HDF5 Read time difference between two different clusters

atakanokan · December 13, 2018, 5:14am

I have been experiencing really slow read times (when I call data.next() in my training loop) when I use Google Cloud Compute. However my school’s HPC is reading the same file 20x faster and I couldn’t find the reason behind this difference.

Any help is appreciated!

def __getitem__(self, idx):
        if self.f_open == False:
            f = h5py.File("../filename.hdf5", 'r')["delta_HI"]
            self.f_open = True

        f[c['x'][0]:c['x'][1],
              c['y'][0]:c['y'][1],
              c['z'][0]:c['z'][1]]

EDIT: The code snippet above doesn’t work. Had to change it to:

        f = h5py.File("../filename.hdf5", 'r')["delta_HI"]

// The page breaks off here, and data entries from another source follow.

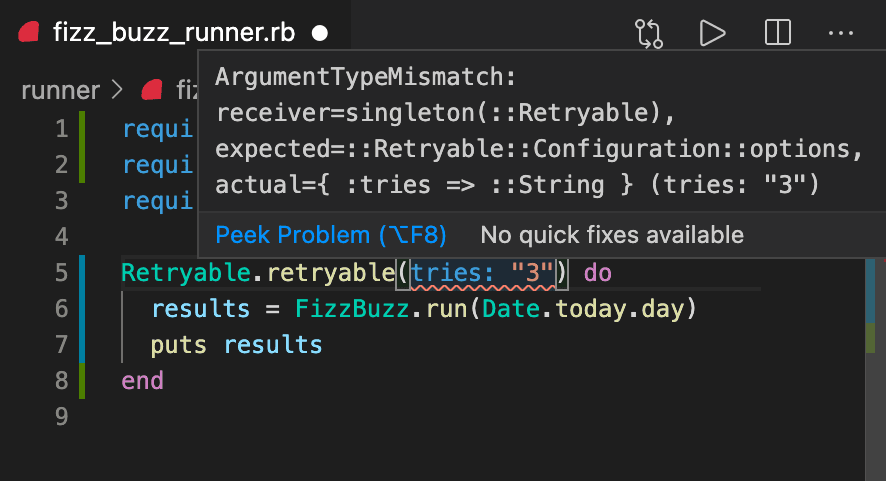The height and width of the screenshot is (481, 886).
Task: Open the source control compare changes icon
Action: (x=649, y=33)
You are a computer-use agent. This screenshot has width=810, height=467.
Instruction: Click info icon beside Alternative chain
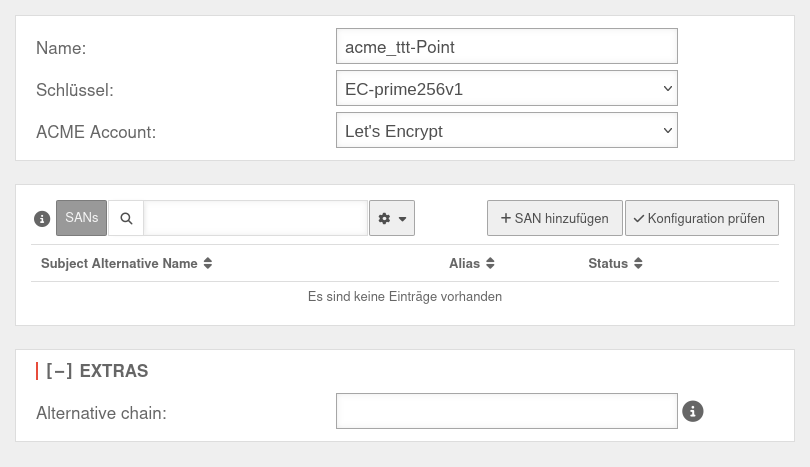(693, 411)
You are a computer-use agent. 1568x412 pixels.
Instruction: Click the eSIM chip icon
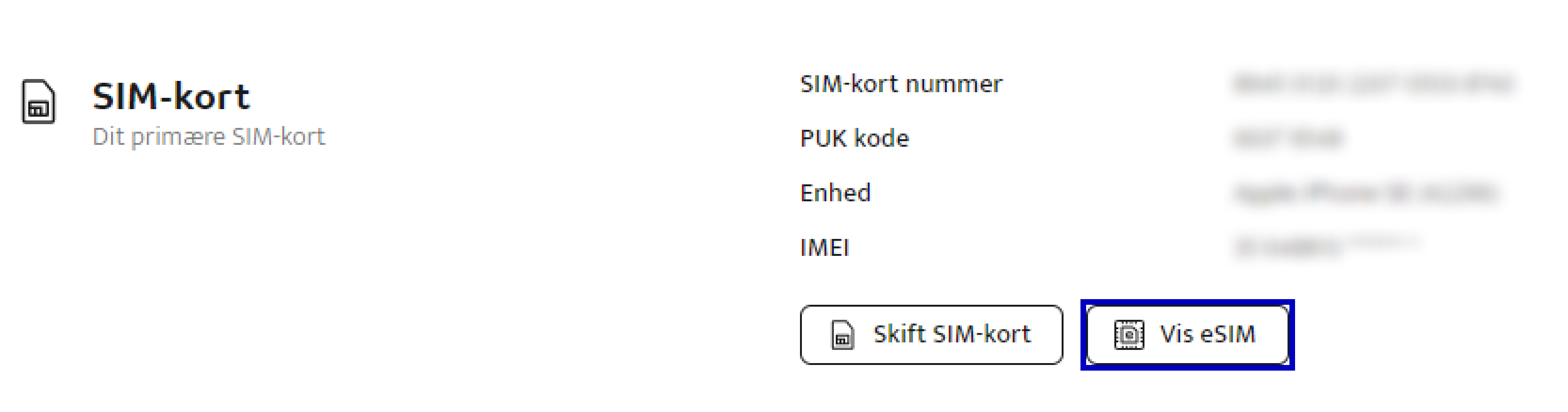(x=1129, y=335)
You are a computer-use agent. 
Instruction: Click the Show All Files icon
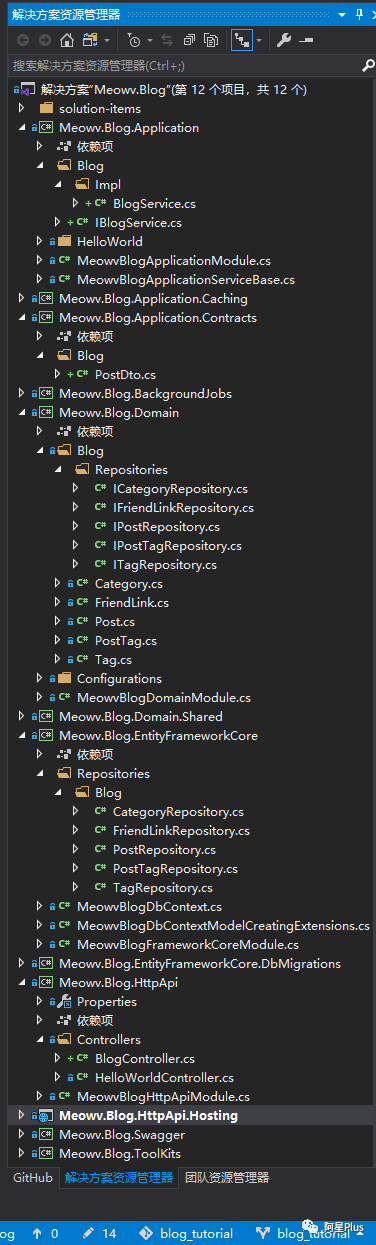click(x=211, y=40)
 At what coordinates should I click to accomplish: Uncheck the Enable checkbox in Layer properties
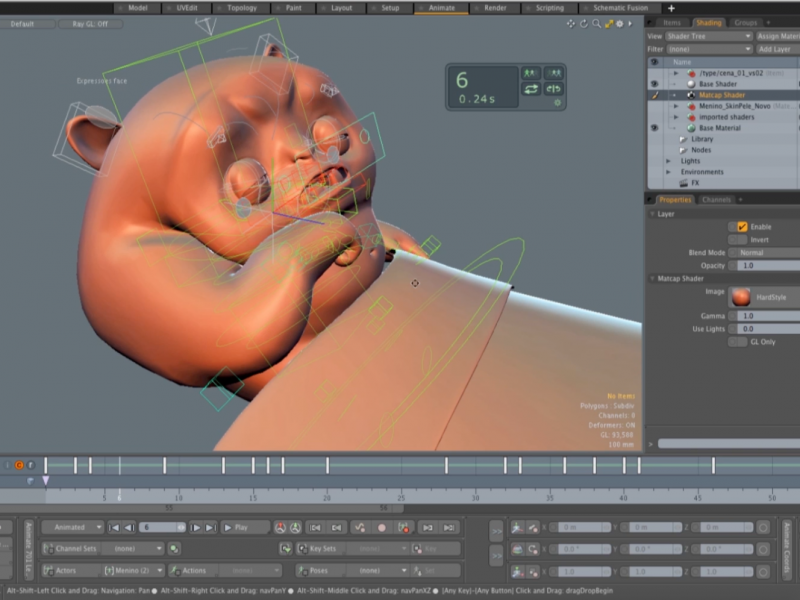pos(743,227)
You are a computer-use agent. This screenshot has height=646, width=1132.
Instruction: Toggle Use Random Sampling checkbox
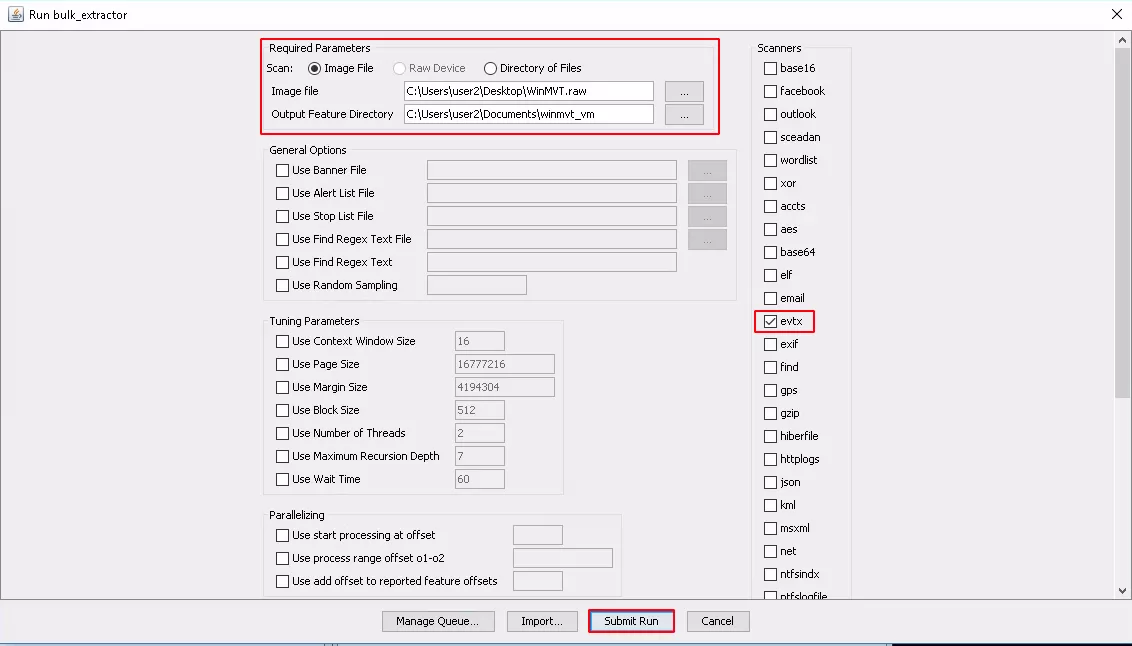point(282,285)
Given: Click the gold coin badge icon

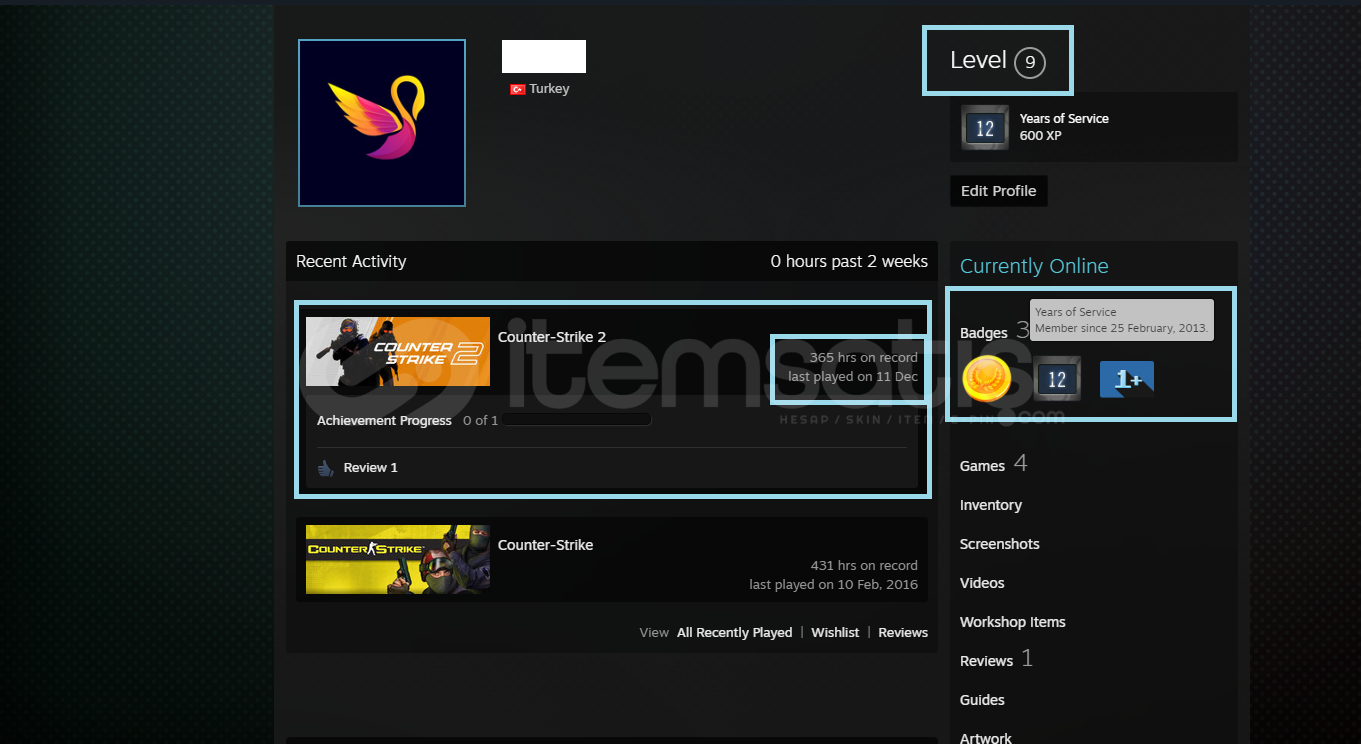Looking at the screenshot, I should click(x=986, y=379).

        f[c['x'][0]:c['x'][1],
              c['y'][0]:c['y'][1],
              c['z'][0]:c['z'][1]]

albanD · December 13, 2018, 11:05am

Hi,

Isn’t the difference simply the read speed on the drives? If you have locall ssd on the schools hpc and remote hdd storage on GCC ?

atakanokan · December 14, 2018, 10:58pm

Turns out that is the exact reason! I configured a Google Cloud Compute instance with Local SSD and it is even faster than my school’s HPC.

Thanks @albanD!